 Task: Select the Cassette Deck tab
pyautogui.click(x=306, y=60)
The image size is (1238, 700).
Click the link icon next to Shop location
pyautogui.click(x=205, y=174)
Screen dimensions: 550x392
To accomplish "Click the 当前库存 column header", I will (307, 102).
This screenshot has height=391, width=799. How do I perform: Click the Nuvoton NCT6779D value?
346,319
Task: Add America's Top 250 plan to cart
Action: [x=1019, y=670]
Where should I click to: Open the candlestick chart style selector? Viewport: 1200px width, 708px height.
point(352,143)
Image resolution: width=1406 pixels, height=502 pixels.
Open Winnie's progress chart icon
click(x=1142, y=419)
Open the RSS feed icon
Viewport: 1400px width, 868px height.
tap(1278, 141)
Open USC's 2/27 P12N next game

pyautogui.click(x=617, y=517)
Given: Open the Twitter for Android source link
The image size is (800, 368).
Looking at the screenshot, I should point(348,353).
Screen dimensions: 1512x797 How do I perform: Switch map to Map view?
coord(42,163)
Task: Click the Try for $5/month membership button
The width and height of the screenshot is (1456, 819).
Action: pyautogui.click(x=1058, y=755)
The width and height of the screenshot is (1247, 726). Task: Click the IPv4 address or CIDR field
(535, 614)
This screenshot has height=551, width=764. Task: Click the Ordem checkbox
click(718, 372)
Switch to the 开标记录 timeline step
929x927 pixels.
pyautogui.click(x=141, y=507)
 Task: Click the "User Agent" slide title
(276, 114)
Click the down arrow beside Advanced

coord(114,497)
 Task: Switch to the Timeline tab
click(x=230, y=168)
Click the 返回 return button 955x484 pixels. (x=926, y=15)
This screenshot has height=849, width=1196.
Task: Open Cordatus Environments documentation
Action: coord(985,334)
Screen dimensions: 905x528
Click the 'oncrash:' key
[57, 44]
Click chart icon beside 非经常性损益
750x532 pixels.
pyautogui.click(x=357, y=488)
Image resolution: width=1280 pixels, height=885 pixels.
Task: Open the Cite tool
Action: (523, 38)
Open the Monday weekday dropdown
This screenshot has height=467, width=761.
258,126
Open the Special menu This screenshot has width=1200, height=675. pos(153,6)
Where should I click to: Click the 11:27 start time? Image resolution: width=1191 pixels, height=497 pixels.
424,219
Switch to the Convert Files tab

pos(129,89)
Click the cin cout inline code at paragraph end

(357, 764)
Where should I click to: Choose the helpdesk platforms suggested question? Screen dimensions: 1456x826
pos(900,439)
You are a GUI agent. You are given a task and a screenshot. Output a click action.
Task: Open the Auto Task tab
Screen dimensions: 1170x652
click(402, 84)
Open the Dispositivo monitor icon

+ + +

* [Requirement]:
From the rows above, collect every line that contains the string "pixels" and copy each one. Case counts.

* [Response to the exercise]:
Image resolution: width=1406 pixels, height=502 pixels.
929x927 pixels.
Click the 返回 return button 955x484 pixels. (x=926, y=15)
750x532 pixels.
Image resolution: width=1280 pixels, height=885 pixels.
Where should I click to: Click the 11:27 start time? Image resolution: width=1191 pixels, height=497 pixels.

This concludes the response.